▶ Stated problem
Copy the lines below word for word, beginning with the line that contains "Click A股户数 value" and ending with the line that contains "click(29, 147)", both included. Output nothing else.

▶ Listed records
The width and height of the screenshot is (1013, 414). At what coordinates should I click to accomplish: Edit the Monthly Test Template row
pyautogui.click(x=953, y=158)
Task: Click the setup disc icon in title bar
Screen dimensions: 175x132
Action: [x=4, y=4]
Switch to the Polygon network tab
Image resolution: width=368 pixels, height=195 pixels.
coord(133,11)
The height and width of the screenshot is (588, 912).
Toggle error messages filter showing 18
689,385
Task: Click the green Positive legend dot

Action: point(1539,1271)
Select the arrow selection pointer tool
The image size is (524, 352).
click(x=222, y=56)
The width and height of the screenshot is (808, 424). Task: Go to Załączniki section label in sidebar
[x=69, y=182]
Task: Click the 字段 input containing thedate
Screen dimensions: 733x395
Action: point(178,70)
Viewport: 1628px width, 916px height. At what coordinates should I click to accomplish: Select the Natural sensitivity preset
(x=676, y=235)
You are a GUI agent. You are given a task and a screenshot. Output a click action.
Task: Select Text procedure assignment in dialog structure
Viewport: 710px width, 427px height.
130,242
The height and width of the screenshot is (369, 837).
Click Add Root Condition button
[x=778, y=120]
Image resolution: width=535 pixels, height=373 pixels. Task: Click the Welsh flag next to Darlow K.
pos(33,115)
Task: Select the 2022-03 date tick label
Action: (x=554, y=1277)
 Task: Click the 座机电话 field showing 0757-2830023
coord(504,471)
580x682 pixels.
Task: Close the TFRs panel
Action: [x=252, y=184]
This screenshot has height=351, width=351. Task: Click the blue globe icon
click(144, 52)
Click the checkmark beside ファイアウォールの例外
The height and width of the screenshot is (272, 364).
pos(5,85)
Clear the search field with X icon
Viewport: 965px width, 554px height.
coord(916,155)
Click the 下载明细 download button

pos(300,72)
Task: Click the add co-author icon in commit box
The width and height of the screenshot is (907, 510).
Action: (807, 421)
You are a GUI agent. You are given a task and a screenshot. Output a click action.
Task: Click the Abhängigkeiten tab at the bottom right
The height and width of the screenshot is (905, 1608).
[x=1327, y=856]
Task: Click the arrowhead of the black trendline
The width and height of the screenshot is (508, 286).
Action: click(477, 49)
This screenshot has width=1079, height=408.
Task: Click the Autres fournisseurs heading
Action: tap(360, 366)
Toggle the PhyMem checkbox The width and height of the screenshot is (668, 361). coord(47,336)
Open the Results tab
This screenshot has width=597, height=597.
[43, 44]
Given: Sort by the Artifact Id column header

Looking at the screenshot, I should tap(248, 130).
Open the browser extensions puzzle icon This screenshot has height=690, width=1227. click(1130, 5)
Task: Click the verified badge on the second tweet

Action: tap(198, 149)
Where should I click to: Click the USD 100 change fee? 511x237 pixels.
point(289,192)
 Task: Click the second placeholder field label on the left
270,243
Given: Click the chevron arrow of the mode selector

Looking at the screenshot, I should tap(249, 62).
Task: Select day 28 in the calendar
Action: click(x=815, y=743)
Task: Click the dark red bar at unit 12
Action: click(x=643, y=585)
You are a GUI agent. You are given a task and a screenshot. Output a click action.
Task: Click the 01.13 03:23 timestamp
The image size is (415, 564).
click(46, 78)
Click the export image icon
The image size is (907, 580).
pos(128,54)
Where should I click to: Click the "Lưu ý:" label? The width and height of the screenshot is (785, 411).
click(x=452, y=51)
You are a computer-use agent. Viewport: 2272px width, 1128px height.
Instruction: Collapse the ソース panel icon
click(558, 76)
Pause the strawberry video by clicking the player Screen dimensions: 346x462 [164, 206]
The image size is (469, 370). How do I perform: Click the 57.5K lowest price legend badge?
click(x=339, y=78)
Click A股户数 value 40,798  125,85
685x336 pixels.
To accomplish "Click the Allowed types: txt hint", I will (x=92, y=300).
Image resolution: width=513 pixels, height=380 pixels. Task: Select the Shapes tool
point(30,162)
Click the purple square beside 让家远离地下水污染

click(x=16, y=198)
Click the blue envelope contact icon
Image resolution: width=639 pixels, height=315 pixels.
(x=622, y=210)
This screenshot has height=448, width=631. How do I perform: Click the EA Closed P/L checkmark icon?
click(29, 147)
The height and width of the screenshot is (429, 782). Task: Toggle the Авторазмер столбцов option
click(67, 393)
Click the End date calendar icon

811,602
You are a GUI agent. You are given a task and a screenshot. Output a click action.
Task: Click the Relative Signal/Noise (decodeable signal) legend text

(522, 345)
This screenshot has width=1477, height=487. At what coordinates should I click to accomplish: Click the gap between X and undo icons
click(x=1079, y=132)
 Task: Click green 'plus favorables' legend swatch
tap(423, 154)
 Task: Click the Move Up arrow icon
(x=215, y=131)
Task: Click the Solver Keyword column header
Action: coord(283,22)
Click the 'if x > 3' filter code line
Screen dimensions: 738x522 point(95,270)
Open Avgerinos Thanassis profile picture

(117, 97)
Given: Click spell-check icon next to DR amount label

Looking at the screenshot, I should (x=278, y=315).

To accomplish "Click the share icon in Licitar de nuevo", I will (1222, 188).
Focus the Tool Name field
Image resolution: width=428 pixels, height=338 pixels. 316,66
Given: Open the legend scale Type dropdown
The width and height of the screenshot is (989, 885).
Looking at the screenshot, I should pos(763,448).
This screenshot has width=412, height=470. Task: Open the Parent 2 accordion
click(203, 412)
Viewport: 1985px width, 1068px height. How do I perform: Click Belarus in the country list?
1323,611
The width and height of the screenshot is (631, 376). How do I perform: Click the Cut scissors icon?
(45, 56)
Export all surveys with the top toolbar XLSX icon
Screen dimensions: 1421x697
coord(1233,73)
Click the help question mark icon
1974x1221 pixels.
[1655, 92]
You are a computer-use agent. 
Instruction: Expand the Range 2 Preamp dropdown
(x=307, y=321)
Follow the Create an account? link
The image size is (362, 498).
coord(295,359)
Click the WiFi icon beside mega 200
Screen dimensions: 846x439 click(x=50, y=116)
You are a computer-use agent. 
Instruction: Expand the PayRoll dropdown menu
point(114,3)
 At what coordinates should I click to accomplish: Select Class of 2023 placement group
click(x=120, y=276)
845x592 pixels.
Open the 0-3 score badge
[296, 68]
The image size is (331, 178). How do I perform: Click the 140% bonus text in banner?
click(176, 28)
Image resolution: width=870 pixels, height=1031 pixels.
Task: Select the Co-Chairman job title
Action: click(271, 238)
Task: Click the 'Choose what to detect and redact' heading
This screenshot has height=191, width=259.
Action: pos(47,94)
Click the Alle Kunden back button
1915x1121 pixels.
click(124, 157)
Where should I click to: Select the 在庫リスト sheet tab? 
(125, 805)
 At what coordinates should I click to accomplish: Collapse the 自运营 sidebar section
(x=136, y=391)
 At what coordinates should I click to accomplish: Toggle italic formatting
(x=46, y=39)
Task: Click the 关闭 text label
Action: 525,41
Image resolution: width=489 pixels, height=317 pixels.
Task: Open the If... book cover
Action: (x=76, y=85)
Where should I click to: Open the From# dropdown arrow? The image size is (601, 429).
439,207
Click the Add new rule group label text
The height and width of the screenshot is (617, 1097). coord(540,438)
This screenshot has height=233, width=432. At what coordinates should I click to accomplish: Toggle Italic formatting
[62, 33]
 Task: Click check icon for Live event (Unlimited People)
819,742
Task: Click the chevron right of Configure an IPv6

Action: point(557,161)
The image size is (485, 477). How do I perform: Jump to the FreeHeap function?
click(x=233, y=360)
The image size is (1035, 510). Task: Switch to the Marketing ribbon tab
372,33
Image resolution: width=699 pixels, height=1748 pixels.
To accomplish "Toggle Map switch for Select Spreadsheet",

▶ Written response
Click A股户数 value 40,798  125,85
685x336 pixels.
To accomplish "Click the Allowed types: txt hint", I will (x=92, y=300).
Image resolution: width=513 pixels, height=380 pixels. Task: Select the Shapes tool
point(30,162)
Click the purple square beside 让家远离地下水污染

click(x=16, y=198)
Click the blue envelope contact icon
Image resolution: width=639 pixels, height=315 pixels.
(x=622, y=210)
This screenshot has height=448, width=631. How do I perform: Click the EA Closed P/L checkmark icon?
click(29, 147)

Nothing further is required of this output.